## WORK ORDER
What this exercise requires is a verbatim reproduction of the data below.
*** GIVEN DATA
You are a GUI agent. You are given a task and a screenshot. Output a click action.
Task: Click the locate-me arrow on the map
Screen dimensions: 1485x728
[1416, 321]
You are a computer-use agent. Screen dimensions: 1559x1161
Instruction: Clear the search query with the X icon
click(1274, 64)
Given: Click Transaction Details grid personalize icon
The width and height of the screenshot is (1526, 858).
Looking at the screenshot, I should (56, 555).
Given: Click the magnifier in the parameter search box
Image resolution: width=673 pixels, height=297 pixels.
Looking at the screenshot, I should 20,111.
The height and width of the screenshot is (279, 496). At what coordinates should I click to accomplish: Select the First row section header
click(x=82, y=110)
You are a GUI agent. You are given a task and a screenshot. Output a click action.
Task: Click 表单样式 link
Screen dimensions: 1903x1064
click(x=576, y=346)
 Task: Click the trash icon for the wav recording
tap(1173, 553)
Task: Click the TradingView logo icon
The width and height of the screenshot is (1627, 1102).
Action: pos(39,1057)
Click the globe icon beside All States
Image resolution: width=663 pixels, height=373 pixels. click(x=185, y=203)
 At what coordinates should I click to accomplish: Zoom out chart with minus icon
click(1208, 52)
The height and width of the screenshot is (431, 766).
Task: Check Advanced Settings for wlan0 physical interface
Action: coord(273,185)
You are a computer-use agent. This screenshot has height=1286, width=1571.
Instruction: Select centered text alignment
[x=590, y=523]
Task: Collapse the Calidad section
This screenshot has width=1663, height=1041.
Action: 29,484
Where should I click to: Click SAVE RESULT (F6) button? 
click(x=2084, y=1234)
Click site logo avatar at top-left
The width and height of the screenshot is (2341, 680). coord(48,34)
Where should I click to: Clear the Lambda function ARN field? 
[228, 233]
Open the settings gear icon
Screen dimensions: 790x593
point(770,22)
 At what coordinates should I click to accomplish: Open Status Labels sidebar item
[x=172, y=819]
******
## ANSWER TO THE EXERCISE
You are a GUI agent. You are given a task and a screenshot. Output a click action.
Task: Click the locate-me arrow on the map
Screen dimensions: 1485x728
[1416, 321]
You are a computer-use agent. Screen dimensions: 1559x1161
Instruction: Clear the search query with the X icon
click(1274, 64)
Given: Click Transaction Details grid personalize icon
The width and height of the screenshot is (1526, 858).
Looking at the screenshot, I should (56, 555).
Given: Click the magnifier in the parameter search box
Image resolution: width=673 pixels, height=297 pixels.
Looking at the screenshot, I should 20,111.
The height and width of the screenshot is (279, 496). At what coordinates should I click to accomplish: Select the First row section header
click(x=82, y=110)
You are a GUI agent. You are given a task and a screenshot. Output a click action.
Task: Click 表单样式 link
Screen dimensions: 1903x1064
click(x=576, y=346)
 Task: Click the trash icon for the wav recording
tap(1173, 553)
Task: Click the TradingView logo icon
The width and height of the screenshot is (1627, 1102).
Action: pos(39,1057)
Click the globe icon beside All States
Image resolution: width=663 pixels, height=373 pixels. click(x=185, y=203)
 At what coordinates should I click to accomplish: Zoom out chart with minus icon
click(1208, 52)
The height and width of the screenshot is (431, 766).
Task: Check Advanced Settings for wlan0 physical interface
Action: coord(273,185)
You are a computer-use agent. This screenshot has height=1286, width=1571.
Instruction: Select centered text alignment
[x=590, y=523]
Task: Collapse the Calidad section
This screenshot has width=1663, height=1041.
Action: 29,484
Where should I click to: Click SAVE RESULT (F6) button? 
click(x=2084, y=1234)
Click site logo avatar at top-left
The width and height of the screenshot is (2341, 680). coord(48,34)
Where should I click to: Clear the Lambda function ARN field? 
[228, 233]
Open the settings gear icon
Screen dimensions: 790x593
point(770,22)
 At what coordinates should I click to accomplish: Open Status Labels sidebar item
[x=172, y=819]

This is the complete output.